"""

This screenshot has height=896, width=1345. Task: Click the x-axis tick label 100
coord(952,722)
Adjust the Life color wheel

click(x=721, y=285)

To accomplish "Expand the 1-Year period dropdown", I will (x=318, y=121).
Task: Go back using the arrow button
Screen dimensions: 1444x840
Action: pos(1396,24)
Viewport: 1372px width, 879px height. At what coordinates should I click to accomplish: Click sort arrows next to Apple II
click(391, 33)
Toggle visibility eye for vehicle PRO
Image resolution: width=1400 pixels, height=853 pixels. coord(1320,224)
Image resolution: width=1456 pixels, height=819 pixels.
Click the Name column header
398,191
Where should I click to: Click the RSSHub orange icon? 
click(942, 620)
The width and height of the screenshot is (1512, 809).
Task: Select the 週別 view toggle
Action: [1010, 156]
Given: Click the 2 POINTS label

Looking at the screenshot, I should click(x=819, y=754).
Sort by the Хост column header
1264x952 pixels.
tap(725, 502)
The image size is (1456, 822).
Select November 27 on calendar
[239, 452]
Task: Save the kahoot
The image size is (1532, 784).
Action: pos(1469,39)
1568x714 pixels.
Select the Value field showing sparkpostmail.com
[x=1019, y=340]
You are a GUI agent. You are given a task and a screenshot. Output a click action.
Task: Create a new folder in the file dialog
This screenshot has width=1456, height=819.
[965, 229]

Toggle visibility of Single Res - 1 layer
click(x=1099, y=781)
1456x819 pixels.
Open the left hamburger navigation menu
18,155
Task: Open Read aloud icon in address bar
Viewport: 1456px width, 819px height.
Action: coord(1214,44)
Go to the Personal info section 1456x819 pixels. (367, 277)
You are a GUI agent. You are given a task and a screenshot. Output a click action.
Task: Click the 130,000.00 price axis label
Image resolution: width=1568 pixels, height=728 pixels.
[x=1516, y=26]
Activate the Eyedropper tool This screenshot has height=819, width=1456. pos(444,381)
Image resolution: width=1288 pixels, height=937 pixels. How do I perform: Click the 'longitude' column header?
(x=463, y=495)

"""

Assigned task:
Begin at the line above that has "1264x952 pixels." and stop after the line that has "Task: Open Read aloud icon in address bar", copying each line exactly and adding nothing else.

Answer for this exercise:
1264x952 pixels.
tap(725, 502)
The image size is (1456, 822).
Select November 27 on calendar
[239, 452]
Task: Save the kahoot
The image size is (1532, 784).
Action: pos(1469,39)
1568x714 pixels.
Select the Value field showing sparkpostmail.com
[x=1019, y=340]
You are a GUI agent. You are given a task and a screenshot. Output a click action.
Task: Create a new folder in the file dialog
This screenshot has width=1456, height=819.
[965, 229]

Toggle visibility of Single Res - 1 layer
click(x=1099, y=781)
1456x819 pixels.
Open the left hamburger navigation menu
18,155
Task: Open Read aloud icon in address bar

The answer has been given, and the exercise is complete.